- [What to work on]:
- a) Using the text about the Cottesmore Hunt country map, answer these:
(i) Which two waterways usually serve as the eastern boundary?
(ii) How is the eastern boundary shown on the map?
(iii) In what color is the boundary of the hunt country drawn?
- b) Pick up the text about the Cottesmore Hunt country map after its last sentence and keep it going.

- [Study text]:

This map shows the boundaries of the Cottesmore country at a hedgerow level of detail. The Cottesmore's eastern boundary is unclear. Notionally, its country extends to the east coast around The Wash, but the Cottesmore/Belvoir boundary beyond Pinchbeck and the Cottesmore/Fitzwilliam boundary beyond Crowland are ill-defined. Lincolnshire's South Forty-foot Drain and River Glen are, for practical reasons, the usual eastern boundary although the Cottesmore does meet further east during Autumn hound exercise. The eastern Cottesmore boundary is thus shown on the map as a straight line connecting the eastmost 'definitive' boundary points.
 

How to use this map

The boundary of the Cottesmore Hunt country is drawn in cream/orange and markers highlight points of interest. The boundary is the traditional one taken largely from maps kindly loaned by the late Mrs Ann Reid-Scott. The country currently hunted has changed in places due mainly to road-building and to diversions and canalisation of the River Welland and the Eye Brook. These changes are summarised below.

- [Raw data]:
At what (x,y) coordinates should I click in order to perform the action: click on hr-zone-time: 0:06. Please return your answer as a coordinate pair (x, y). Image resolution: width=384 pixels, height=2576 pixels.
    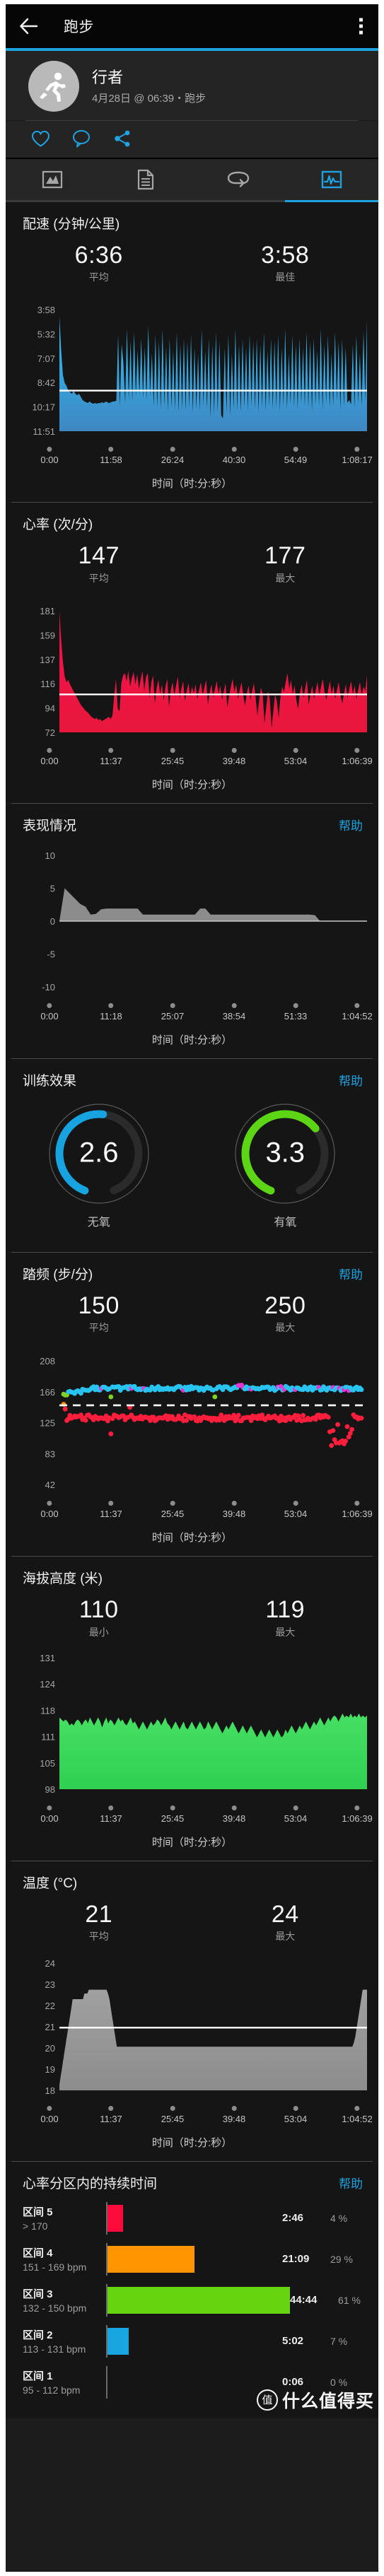
    Looking at the image, I should click on (293, 2383).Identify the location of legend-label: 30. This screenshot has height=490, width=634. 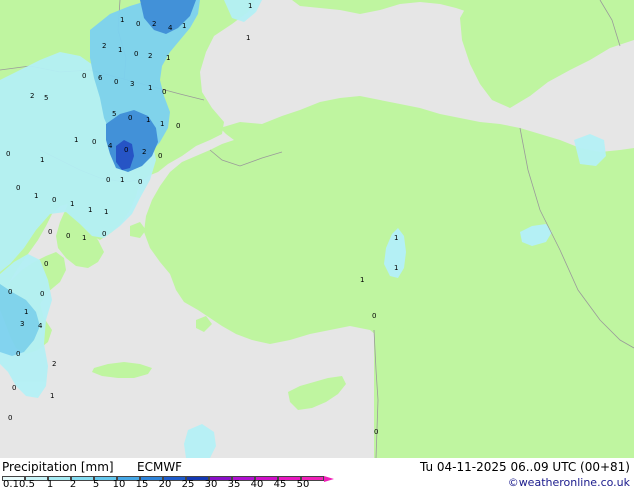
(211, 484).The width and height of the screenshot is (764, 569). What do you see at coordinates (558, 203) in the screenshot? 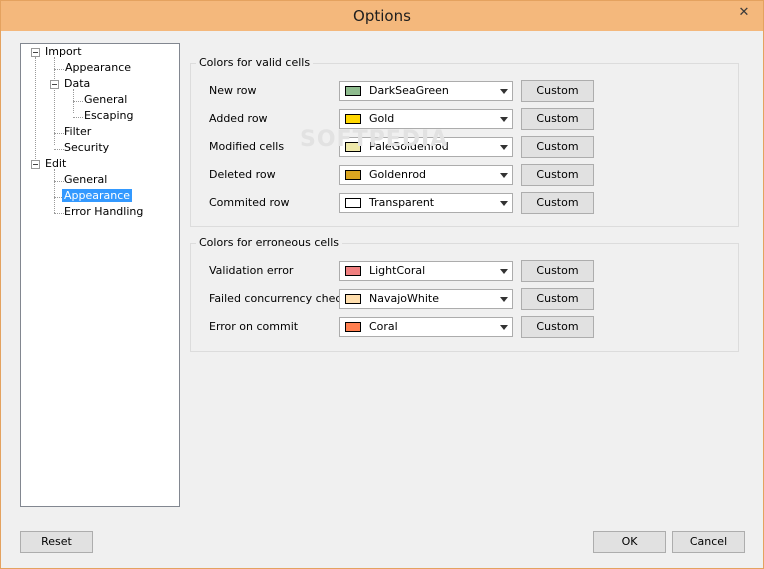
I see `commited-row-custom-button: Custom` at bounding box center [558, 203].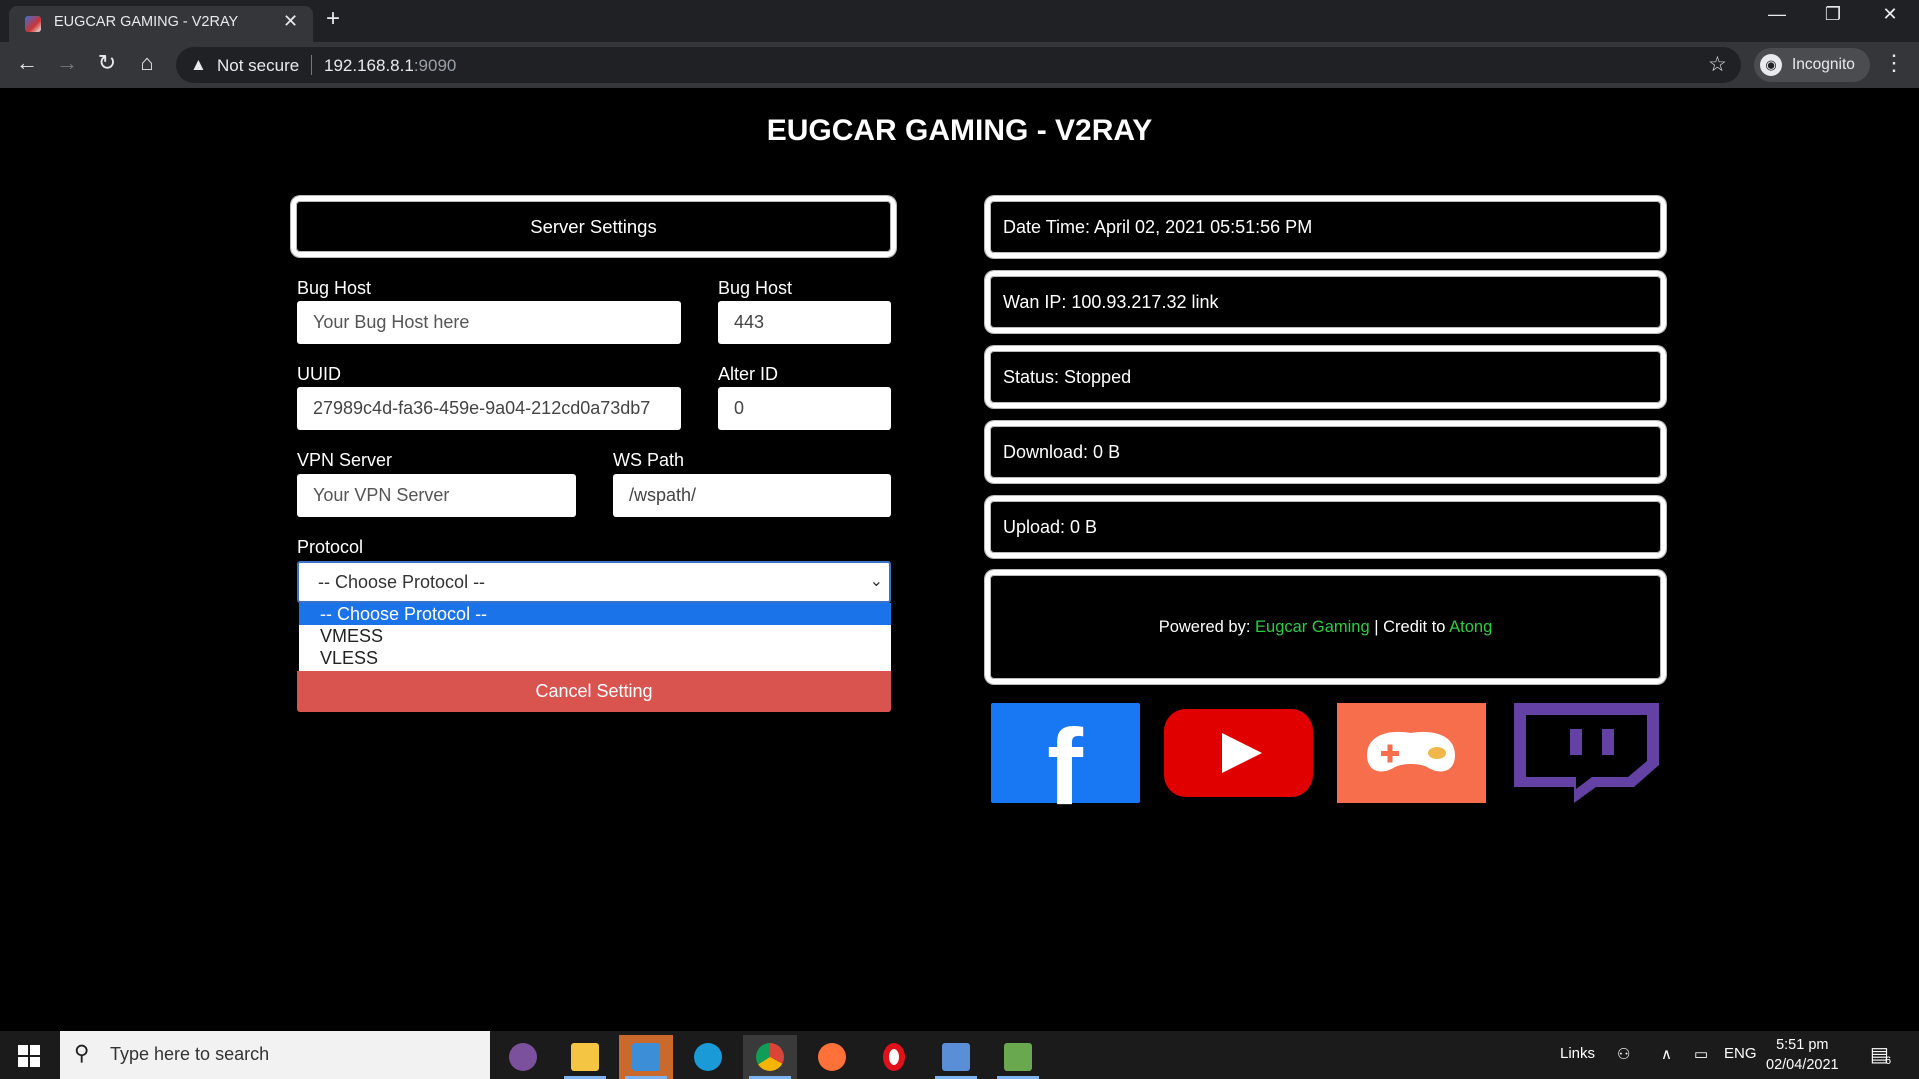  I want to click on browser-tab: EUGCAR GAMING - V2RAY ✕, so click(161, 24).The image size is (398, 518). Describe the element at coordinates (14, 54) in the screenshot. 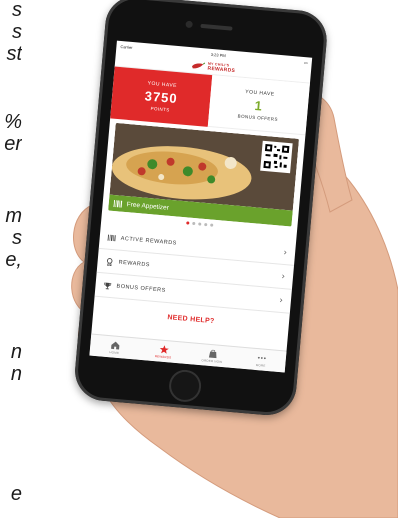

I see `edge-fragment: st` at that location.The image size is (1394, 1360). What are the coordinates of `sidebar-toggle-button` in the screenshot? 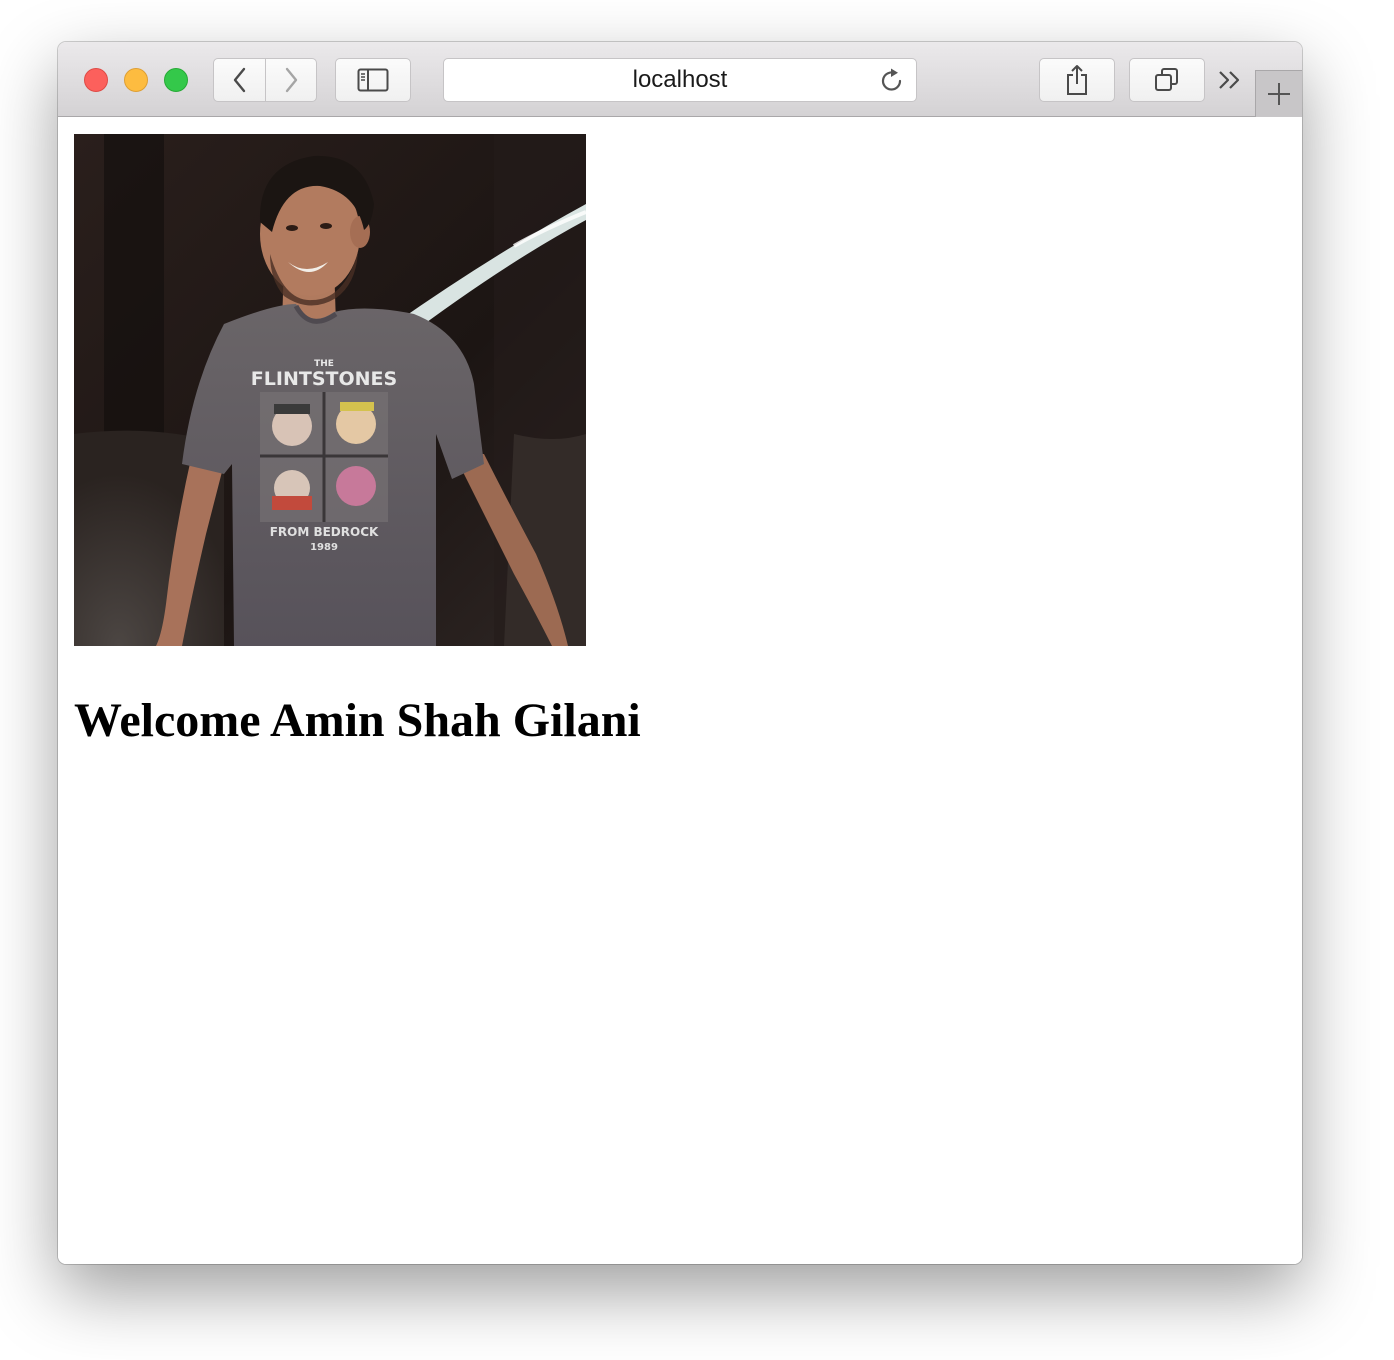 It's located at (373, 80).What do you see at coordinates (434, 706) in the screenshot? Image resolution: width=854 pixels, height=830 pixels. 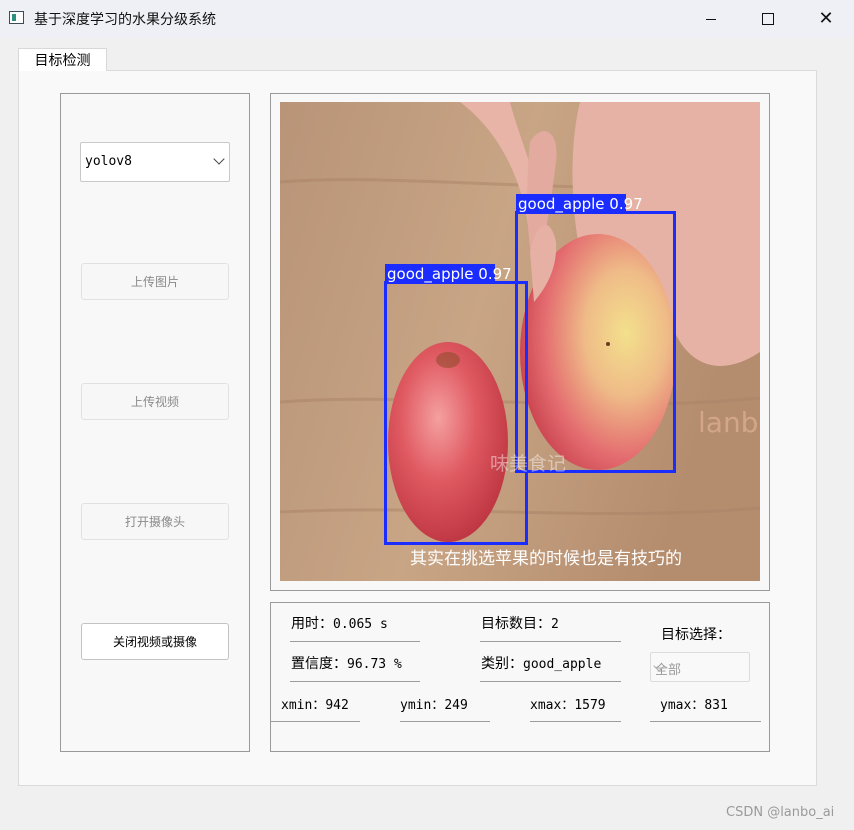 I see `ymin-info: ymin：249` at bounding box center [434, 706].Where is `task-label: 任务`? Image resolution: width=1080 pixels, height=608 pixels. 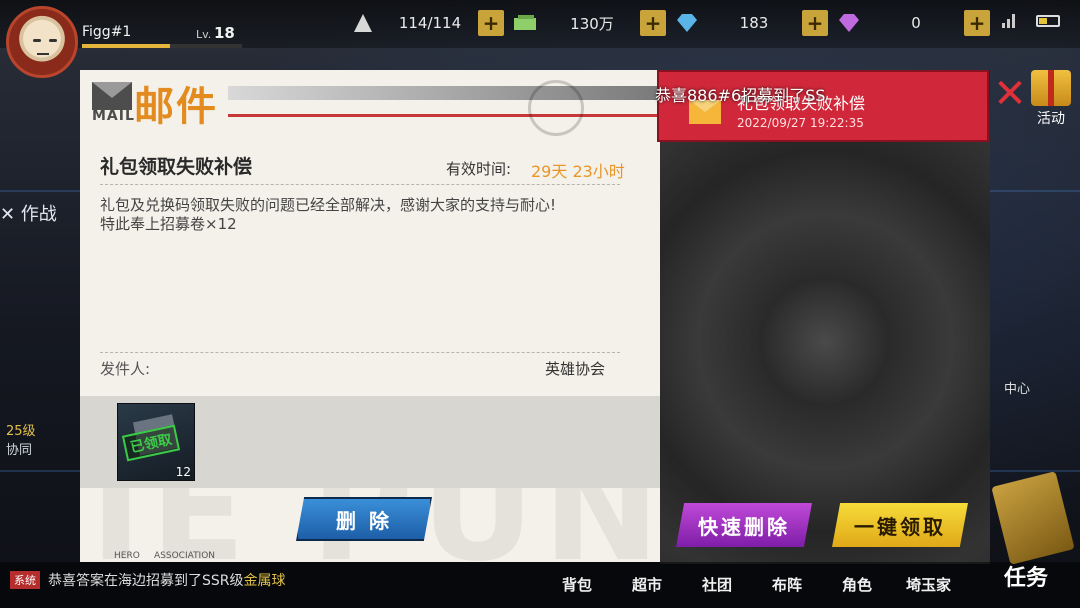 task-label: 任务 is located at coordinates (1026, 576).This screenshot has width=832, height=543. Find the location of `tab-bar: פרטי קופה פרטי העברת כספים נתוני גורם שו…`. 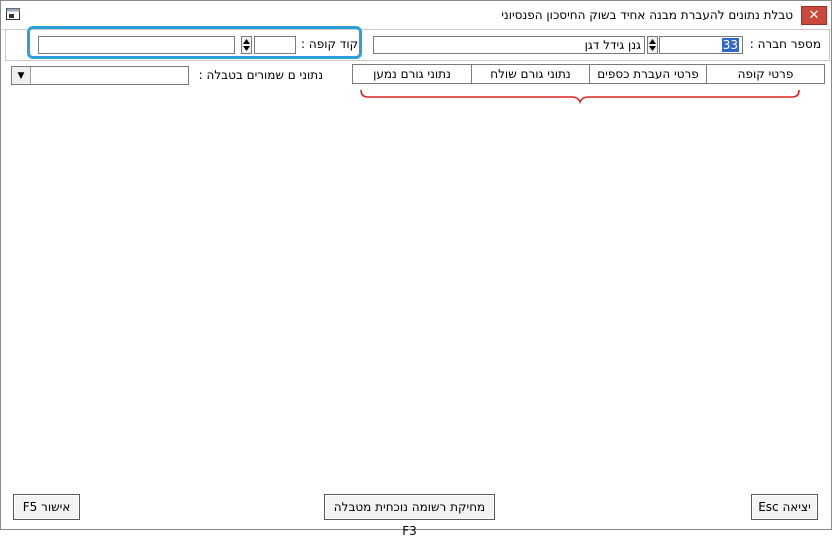

tab-bar: פרטי קופה פרטי העברת כספים נתוני גורם שו… is located at coordinates (588, 74).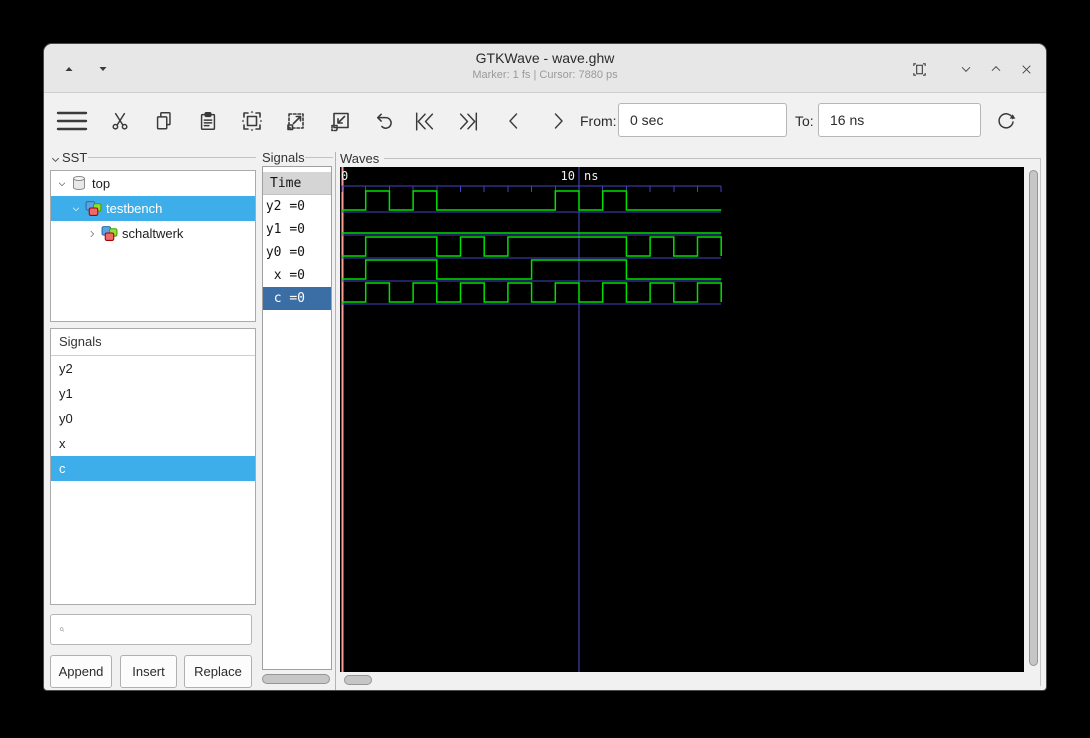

- [Set of answers]:
- a)
(i) Lincolnshire's South Forty-foot Drain and the River Glen.
(ii) As a straight line connecting the eastmost 'definitive' boundary points.
(iii) Cream/orange.

- b)
The map can be zoomed in and out by clicking on the '+' (zoom in) and '—' (zoom out) buttons or using the scroll-wheel on a mouse. The map can be panned up, down, left and right by dragging the map.

Clicking your mouse on one of the markers will cause a 'balloon' to open with more details. Some markers just display a name, and for these markers moving your mouse off the marker will close the balloon window. Other markers display a photo and an extended text description; these balloon windows remain displayed even when your mouse moves off the marker (this is to allow you to use the mini scroll bar which appears in some balloon windows), and for these markers you should click the 'X' in the top right-hand corner of the balloon window to close it.
To avoid clutter on the map where, in places, markers would otherwise jostle to be visible, some markers are not displayed until the map has been zoomed in sufficiently.
The meaning of each marker symbol is:

Kennels, Ashwell Coverts the hunt owns Neutral (shared) coverts
(Allexton Wood is also part-owned)
Meet venues Meet or second-horse venues (the ones you might have trouble finding!)...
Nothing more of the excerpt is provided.